True Airspeed (TAS) Calculator

Calculate true airspeed from indicated airspeed, altitude, and temperature

Convert calibrated or indicated airspeed to true airspeed using pressure altitude and outside air temperature, with density altitude shown. Pilots use it for flight planning, nav-log construction, and wind-correction-angle work. Runs in your browser. It runs free in your browser on Gera Tools, with nothing uploaded.

Last updated Source: Gera Tools

Why is true airspeed higher than indicated airspeed?

As you climb, the air thins, so the airspeed indicator under-reads because it senses dynamic pressure from fewer air molecules. True airspeed corrects for this lower density, so it grows roughly two percent for every thousand feet of density altitude.

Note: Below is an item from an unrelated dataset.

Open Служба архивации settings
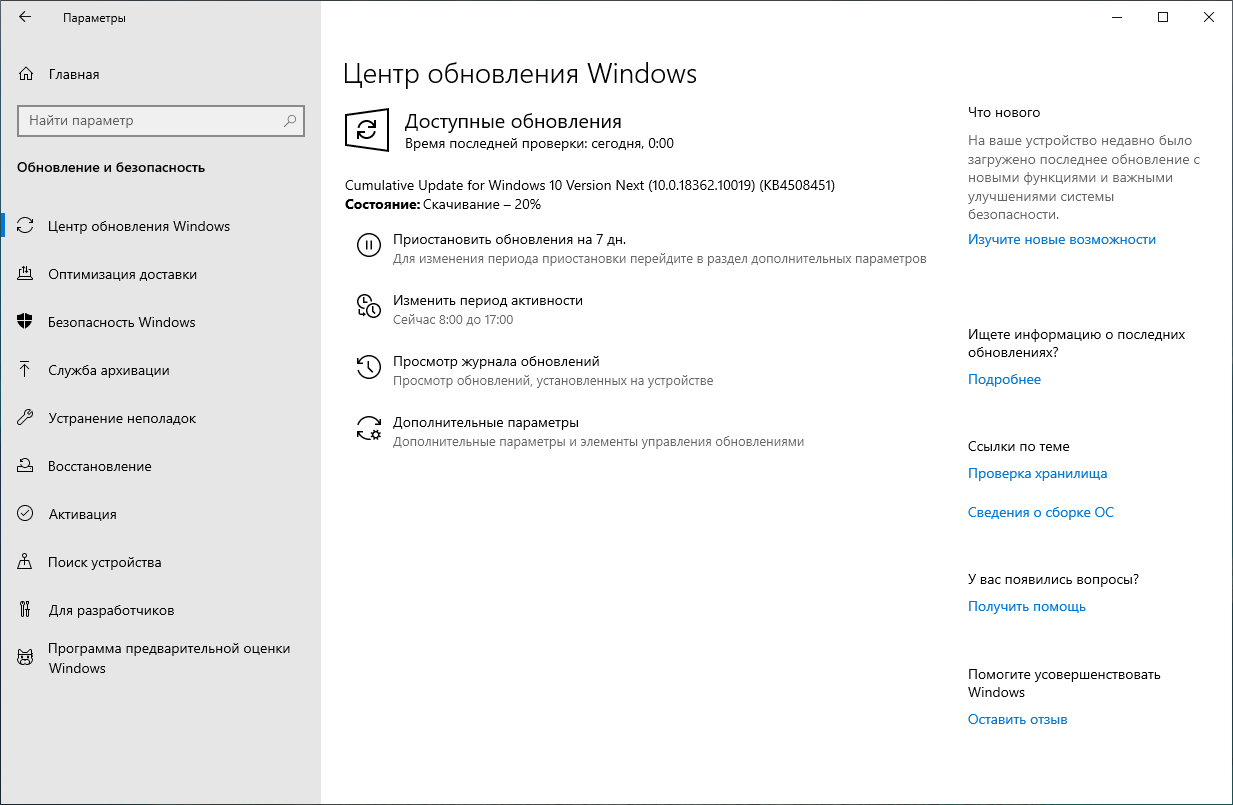1233x805 pixels. point(110,369)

True airspeed is the speed of your aircraft through the air mass, which is what flight planning and wind calculations need, rather than the lower number your airspeed indicator shows in thin air. This calculator converts calibrated airspeed to true airspeed using your altitude and temperature.

How it works

The conversion is driven by air density, expressed as density altitude:

ISA temp     = 15 − 1.98 × (pressure altitude / 1000)   °C
density alt  = pressure altitude + 118.8 × (OAT − ISA temp)   ft
density ratio σ = (1 − 6.875e-6 × density altitude)^4.2561
TAS          = CAS / √σ

As density altitude climbs, the density ratio falls below one, so dividing by its square root scales calibrated airspeed up to true airspeed. The familiar rule of thumb, adding two percent per thousand feet of density altitude, is shown alongside for a quick check.

Example and notes

Cruising at 120 knots calibrated, 8,000 ft pressure altitude, with an outside air temperature of 0 degrees Celsius gives a density altitude near 9,200 ft and a true airspeed of about 138 knots. Always correct indicated airspeed to calibrated airspeed using your flight manual before entering it, and remember that on a hot day the density altitude, and therefore the airspeed correction, grows even at the same pressure altitude.

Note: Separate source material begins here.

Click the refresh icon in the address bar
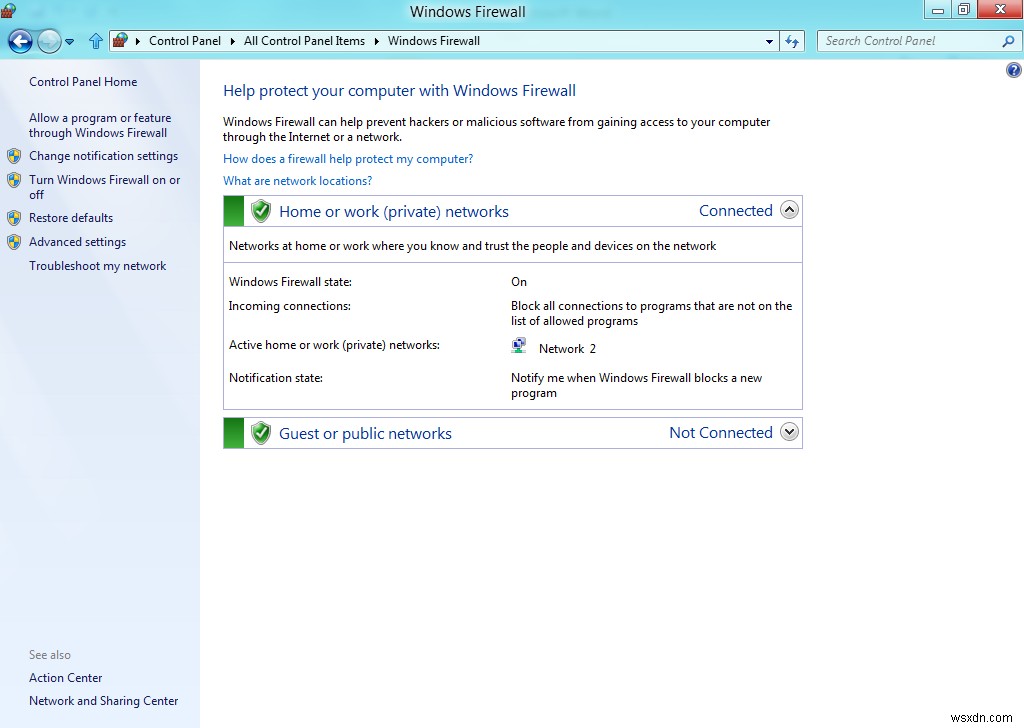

Why TAS matters for navigation and flight planning

Groundspeed = TAS ± wind component. Your airspeed indicator always shows indicated (or calibrated) airspeed, which is what aerodynamically matters for stall speed and performance tables. But to calculate how long a leg takes or what ground track to expect, you need the actual speed through the air mass, and then you add or subtract the wind. At sea level on a standard day, indicated airspeed equals TAS. At 10,000 ft, TAS is roughly 20% higher — a Cessna indicating 100 knots is actually moving through the air at around 120 knots, and planning with the lower number would produce meaningful navigation errors on longer legs.

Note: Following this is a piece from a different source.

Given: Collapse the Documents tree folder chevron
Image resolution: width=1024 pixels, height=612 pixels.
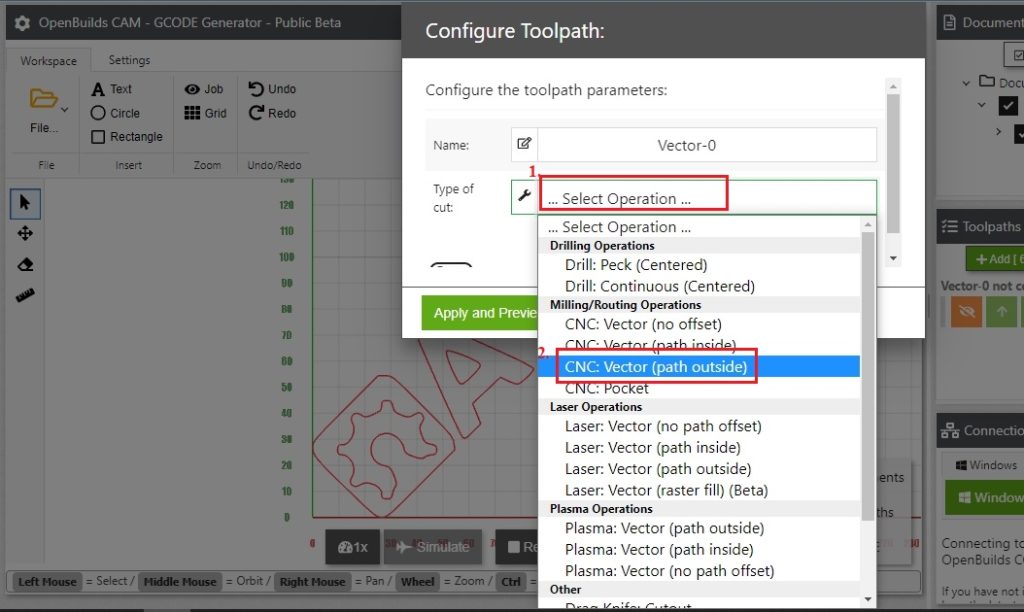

Fuel and endurance planning also depends on TAS. Fuel burn is driven by engine power, not ground speed, and the engine is burning fuel while it is running — so flight time is endurance in the air, which is distance divided by TAS (ground speed gives you time to a point accounting for wind, TAS gives you how long the engine runs). Both numbers matter and this calculator gives you the TAS component cleanly.

The rule of two percent

The simple rule of thumb — add 2% of indicated airspeed for each 1,000 feet of density altitude — is printed in many flight training texts and is close enough for mental arithmetic during planning. For example, at 8,000 ft density altitude: 100 knots indicated × (1 + 0.02 × 8) = 116 knots TAS. The formula-based result will be slightly different because the density correction is not perfectly linear with altitude, but the rule is accurate to within a knot or two at typical general-aviation altitudes. This tool shows both so you can cross-check which to trust at your specific altitude and temperature.

Hot weather and high elevation airports

Temperature above the ISA standard raises density altitude significantly above pressure altitude. On a hot summer day at a high-elevation airport, density altitude can be 3,000–5,000 ft above the field elevation. This inflates TAS relative to what a pressure-altitude-only correction would suggest, and it also reduces aircraft performance (longer takeoff roll, lower climb rate). Always enter the actual OAT from your OAT probe or the ATIS, not the standard ISA temperature, to get a realistic TAS and density altitude.